I'm trying to think through some design in regards to memory allocation and multithreading in a java app and this is what I'm wondering:

I have a class that has a synchronized Collection say a list that is getting updated several times a a second but all updates are happening within the class and its own thread not from other threads. However I have many other threads that call the getCollection() method and do a foreach to iterate its contents in a read only fashion. This is what I don't know:

If another thread is iterating the synchronized colletion w开发者_如何转开发ill the single thread that performs the updates have to wait until a point in time when no other threads are iterating?
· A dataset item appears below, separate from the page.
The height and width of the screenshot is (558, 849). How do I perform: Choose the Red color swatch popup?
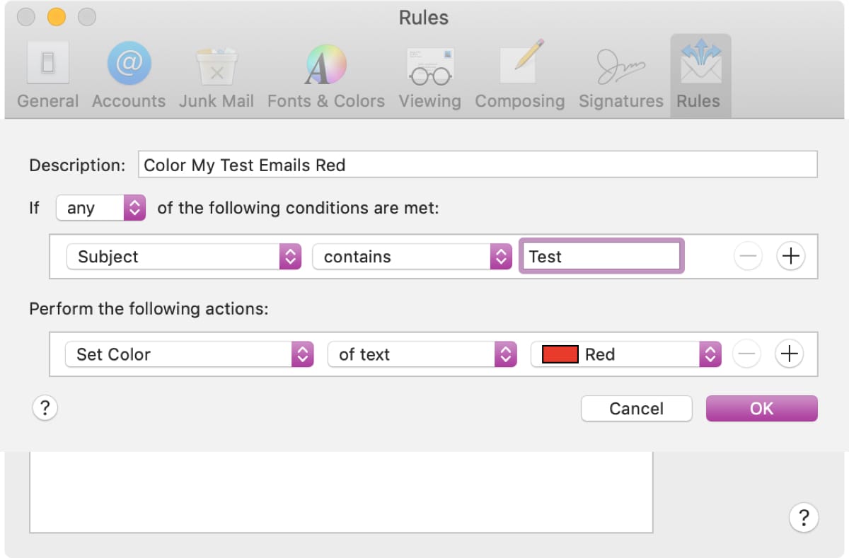pyautogui.click(x=626, y=354)
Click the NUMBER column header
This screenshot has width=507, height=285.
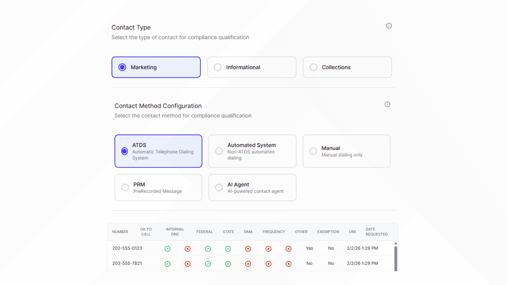(120, 232)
My second question is it seems to make sense to return an array copy of the collection not the collection itself by doing .toArray but from thinking about it from a memory point of view won't that have to allocate a new array that is the size of the collection contents everytime and if getting called hundreds of times a second on a collection that has several thousand objects in it is something I don't know makes sense or not.

Also if I never return the collection itself than making the list synchronized is no longer necessary?
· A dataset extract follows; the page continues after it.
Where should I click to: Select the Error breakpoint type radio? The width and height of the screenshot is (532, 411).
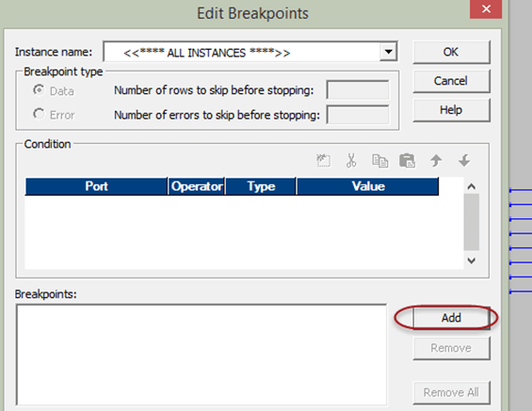39,114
Would appreciate any input. Thanks! - Duncan


if another thread is iterating the synchronized colletion will the single thread that performs the updates have to wait until a point in time when no other threads are iterating?

If you're talking about synchronized (not concurrent) collections then yes. As for the second question, it looks like a real use case for java.util.concurrent.CopyOnWriteArrayList.


I would suggest you use the CopyOnWriteArrayList. This is thread safe and can be read accessed efficient by any number of threads. Provided you have a small number of updates this should be fine.

However, to answer your questions. If you iterator over a synchronized collection while it is being modifed, you will get a ConcurrentModificationException (COWAL doesn't get this) Your update will not be blocked by this, only your readers will have a problem.

Instead of creating a copy each time getCollection is called, youc an create a copy each time the collection is modifed (far less often) This is what COWAL does for you.

If you return a copy on demand, you will still need to synchronize the collection.


Probably the easiest way to deal with this is to keep two collections: one that is updated by the class itself, and a read-only copy in a volatile field that is returned when getCollection() is called.

The latter needs to be recreated by the process that updates the main collection when appropiate. This allows you to atomically update your collection: change several elements in one go, while hiding the intermediate states.

If your updates are infrequent and every update leaves the collection in a consistent state, then use the CopyOnWriteArrayList already suggested.


It seems that the collections is being updated frequently and #getCollection() is being called frequently. You could use CopyOnWriteArrayList but you'll creating a copy every time you modify the array. So you'll need to see how this effects performance.

Another option is to task the thread within the class to make a copy everytime #getCollection is called. This will involve #getCollection waiting for the internal class thread to complete.

If you just want #getCollection to return a recent copy and not the most up to date copy then you can have the internal thread periodically create a copy of the collection that gets returned in #getCollection. The copy will need to be volatile or be an AtomicReference.